Facebook Will Give You Free WiFi If You Start Using Facebook Places

It was rumored last year and apparently it’s official: Facebook will give you free WiFi if you start checking into various places using Facebook. And it’s a great deal! For Facebook! Everybody else gets kinda screwed.

The basic thrust of the program is Facebook bribing you to stop using Foursquare and start using Facebook Places to show thieves when to raid your house. Just check in and you get the free WiFi. Also, you fork over all your Facebook data to the business in question, which can then use it to… advertise on Facebook:

For Facebook, the Wi-Fi-with-check-in initiative is part of a broader plan to attack the local market by encouraging merchants to set up and maintain Pages on the social network. Participating merchants will get additional distribution with each check-in, receiving exposure that could help bring in more customers or inspire more “likes.” They’ll also benefit from aggregate, anonymous demographic data such as age, gender, and interests on customers who sign-in to Facebook Wi-Fi, and can then use that data for targeting purposes in whatever Facebook advertising campaigns they run.

To be fair, Facebook doesn’t see any money directly from the deal, although obviously it’s hoping to build more and more accurate profiles of where you go and why, and is probably paying Cisco a fair chunk of change to set up all these hotspots.

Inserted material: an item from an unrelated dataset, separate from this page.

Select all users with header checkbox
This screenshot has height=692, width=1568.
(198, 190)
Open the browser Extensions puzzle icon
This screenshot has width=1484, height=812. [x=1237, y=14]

But it’s hard to see what, well, anybody else gets out of the deal. Most local businesses that even have WiFi in the first place generally want to tie it to people buying stuff so that the ravening hordes of laptop hoboes that infest every coffee shop will stick to places like Panera and Starbucks; Facebook ads mean nothing to a lot of them. And the consumer on the street has to erode their privacy even further so Facebook can try and justify its stock price, in exchange for free WiFi?

This will probably be pretty popular, even with the privacy concerns endemic in social media. But even so, it’d be nice if, just once, maybe everybody got something out of the deal.